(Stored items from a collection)
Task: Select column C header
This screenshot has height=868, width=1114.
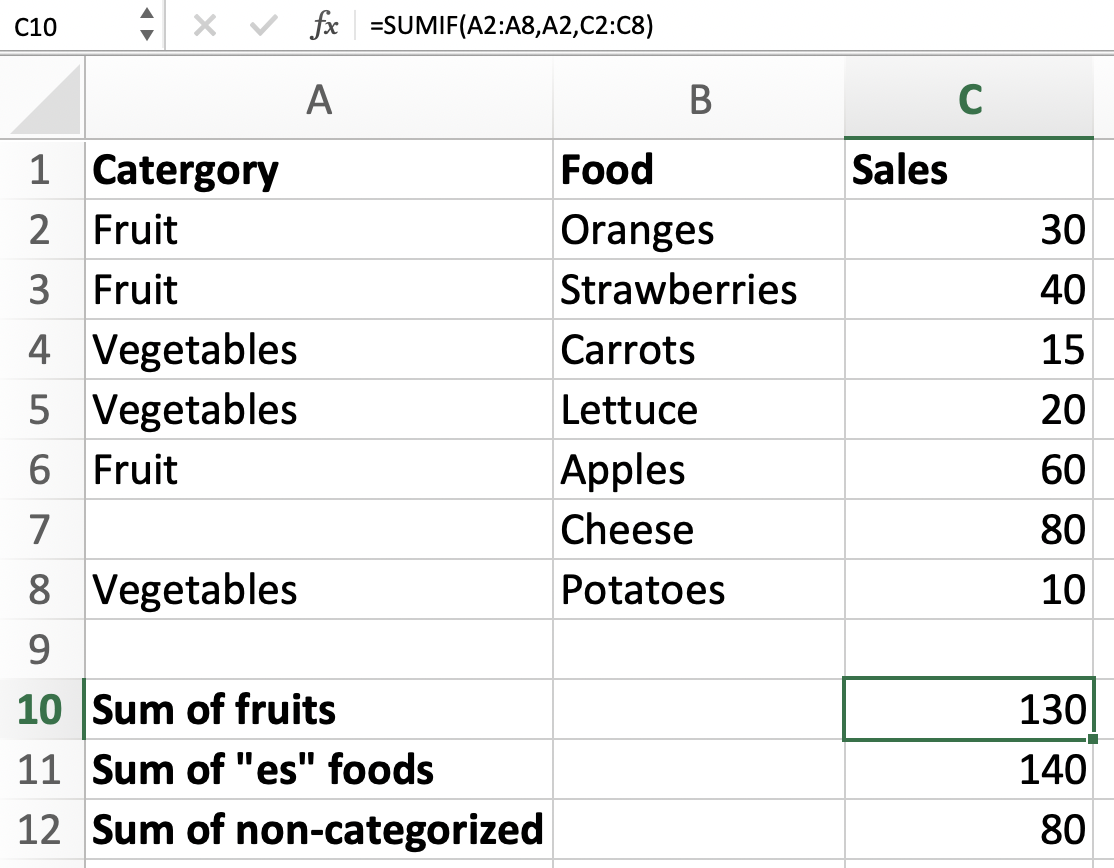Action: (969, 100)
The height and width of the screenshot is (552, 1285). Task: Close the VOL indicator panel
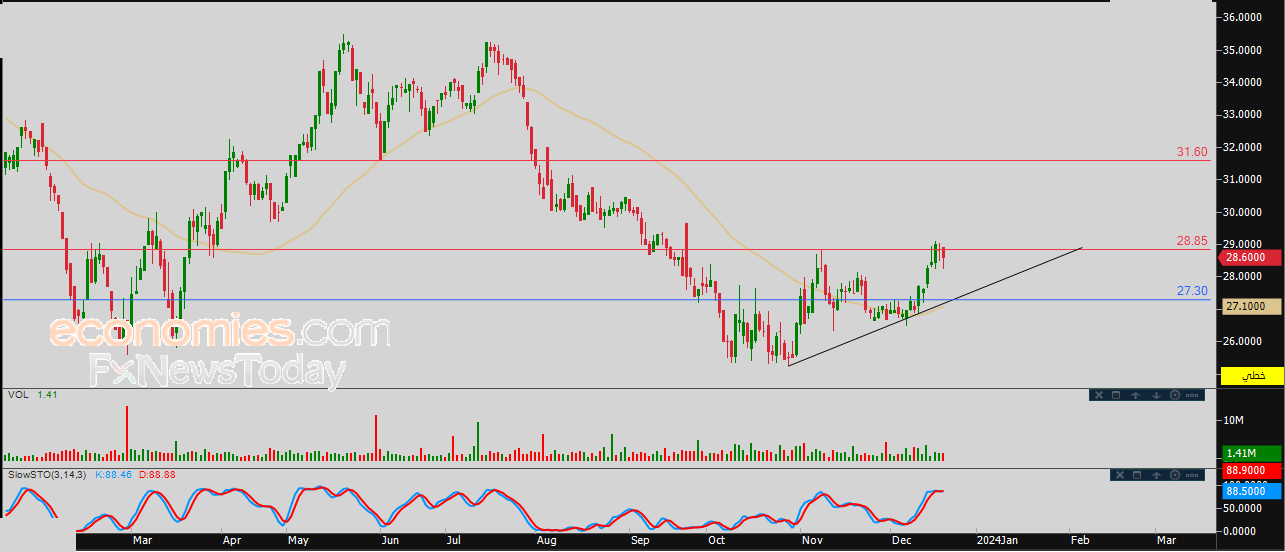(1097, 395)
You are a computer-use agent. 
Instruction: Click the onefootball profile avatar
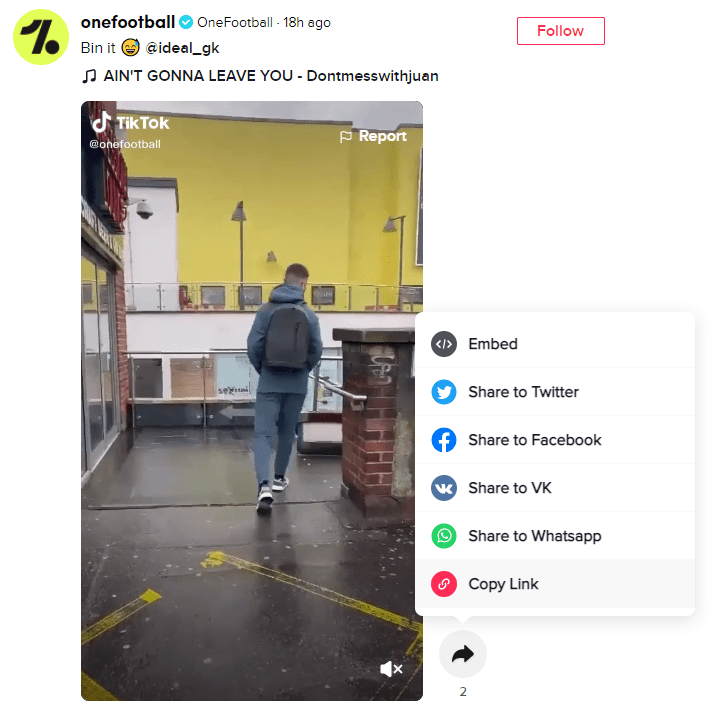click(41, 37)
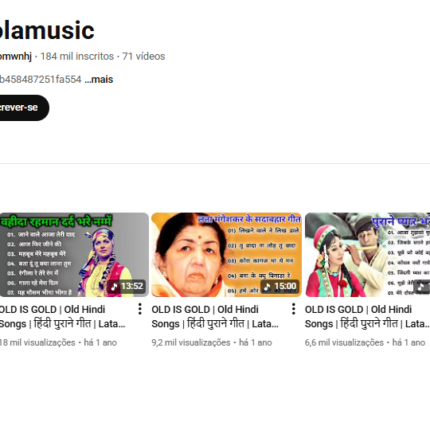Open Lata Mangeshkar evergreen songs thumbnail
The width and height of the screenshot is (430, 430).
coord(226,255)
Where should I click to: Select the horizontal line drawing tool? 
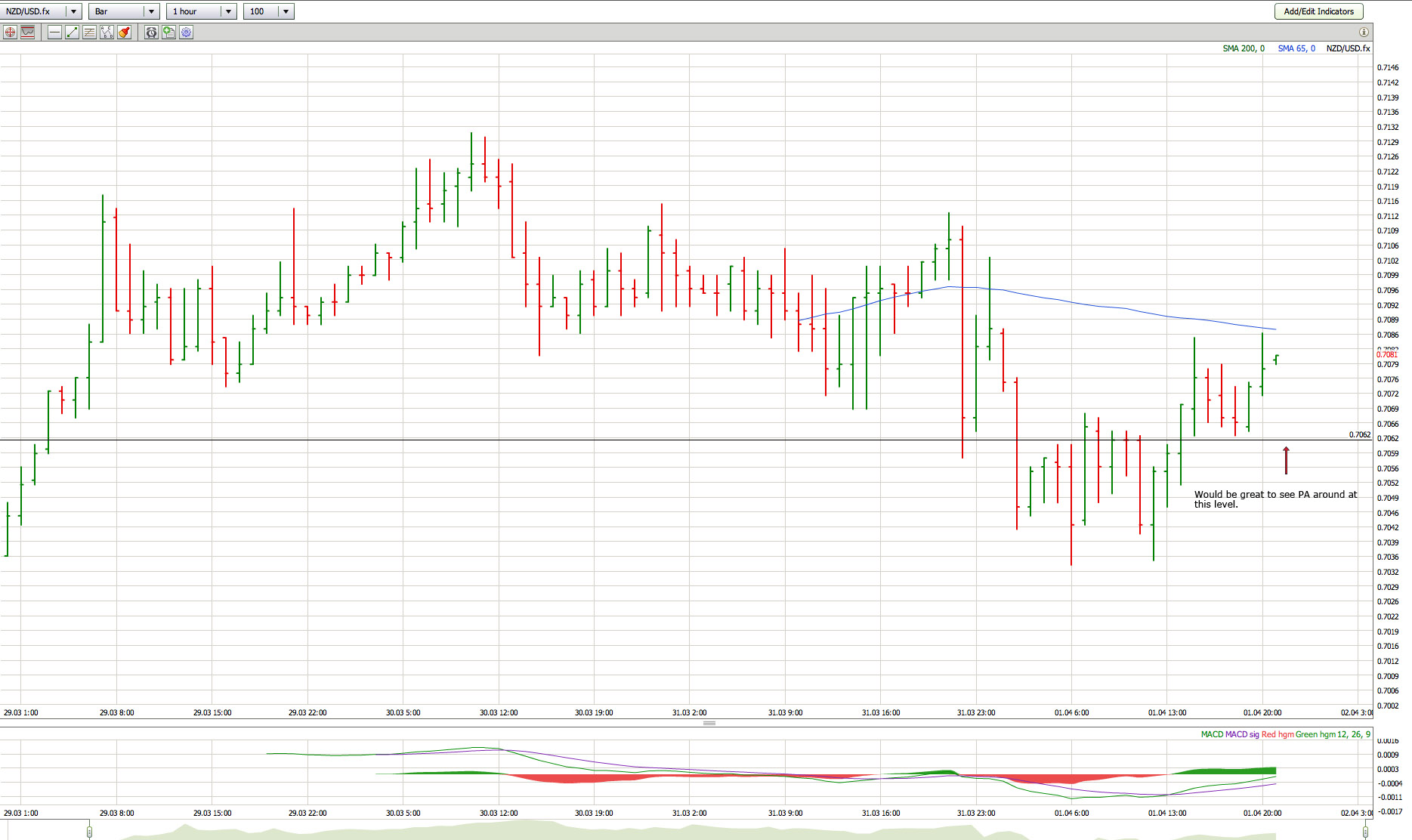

PROBLEM DETAILS :: Transcribe every entry above exactly as it stands, but skip the images.

FINISHED TASK ::
Task: Select column C header
This screenshot has height=868, width=1114.
Action: (969, 100)
The height and width of the screenshot is (552, 1285). Task: Close the VOL indicator panel
(1097, 395)
You are a computer-use agent. 
Instruction: Click the onefootball profile avatar
click(41, 37)
Open Lata Mangeshkar evergreen songs thumbnail
The width and height of the screenshot is (430, 430).
coord(226,255)
Where should I click to: Select the horizontal line drawing tool? 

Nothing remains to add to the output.